*** Data provided ***

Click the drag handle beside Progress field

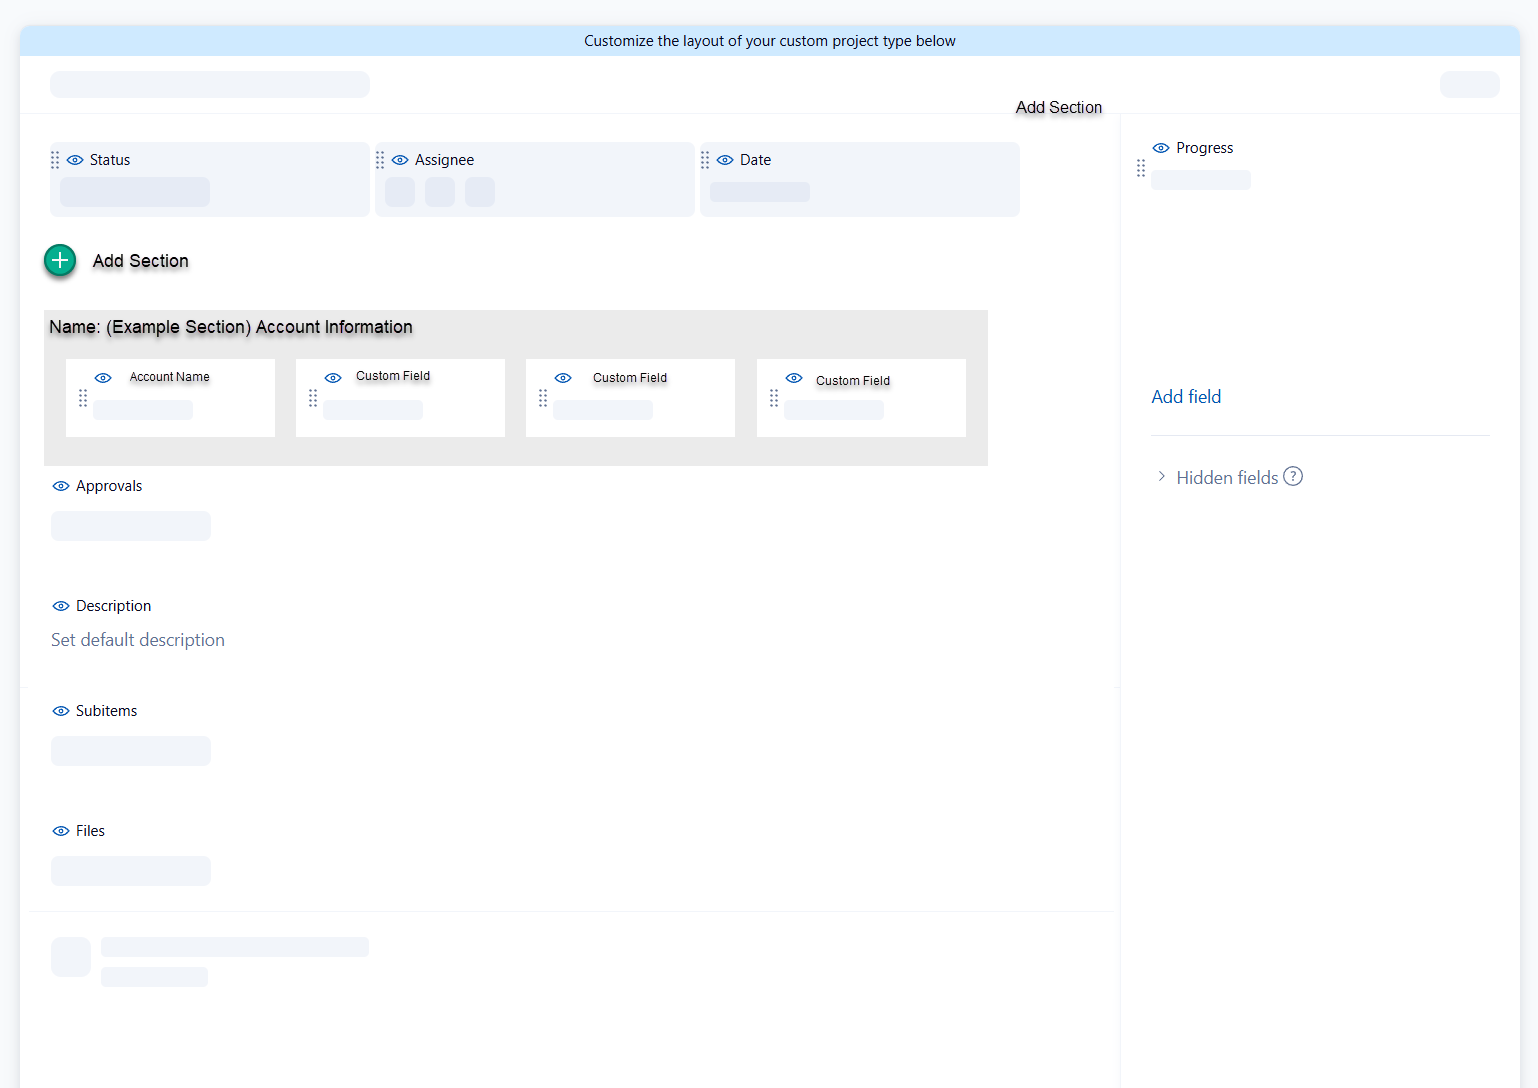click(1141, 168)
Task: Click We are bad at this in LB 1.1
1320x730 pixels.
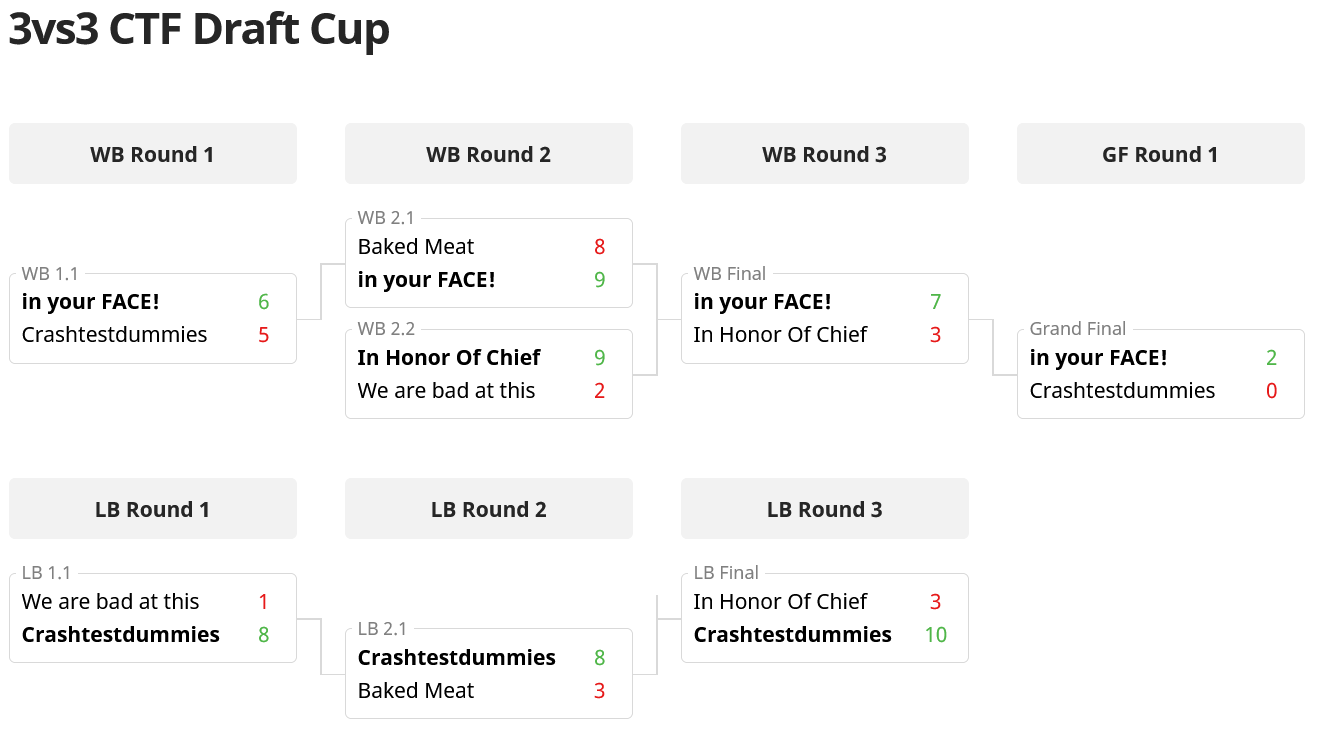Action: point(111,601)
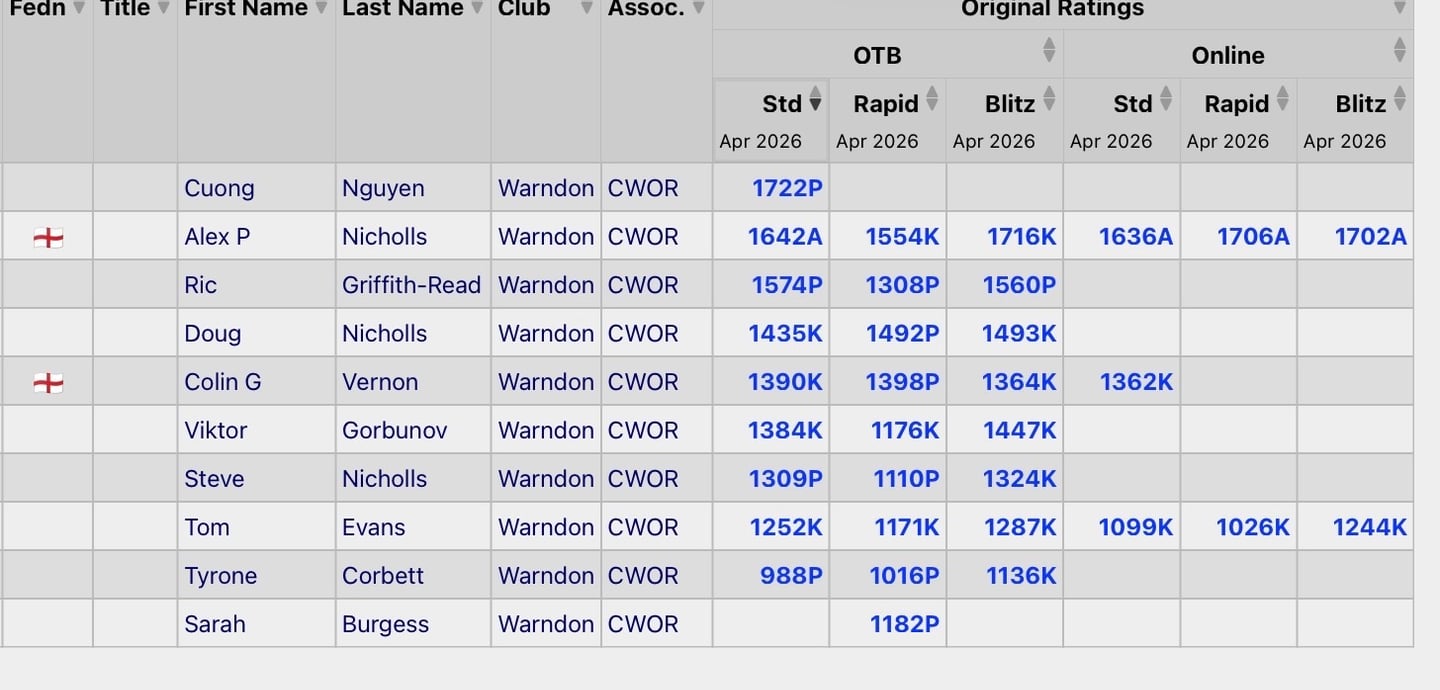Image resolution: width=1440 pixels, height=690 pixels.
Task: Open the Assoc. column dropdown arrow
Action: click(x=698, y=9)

*** End of Data provided ***

*Assignment:* Return every entry of the data above verbatim, with no images included.

*Output of the task:*
Click the drag handle beside Progress field

click(1141, 168)
Task: Click We are bad at this in LB 1.1
1320x730 pixels.
Action: point(111,601)
Image resolution: width=1440 pixels, height=690 pixels.
Task: Open the Assoc. column dropdown arrow
Action: click(x=698, y=9)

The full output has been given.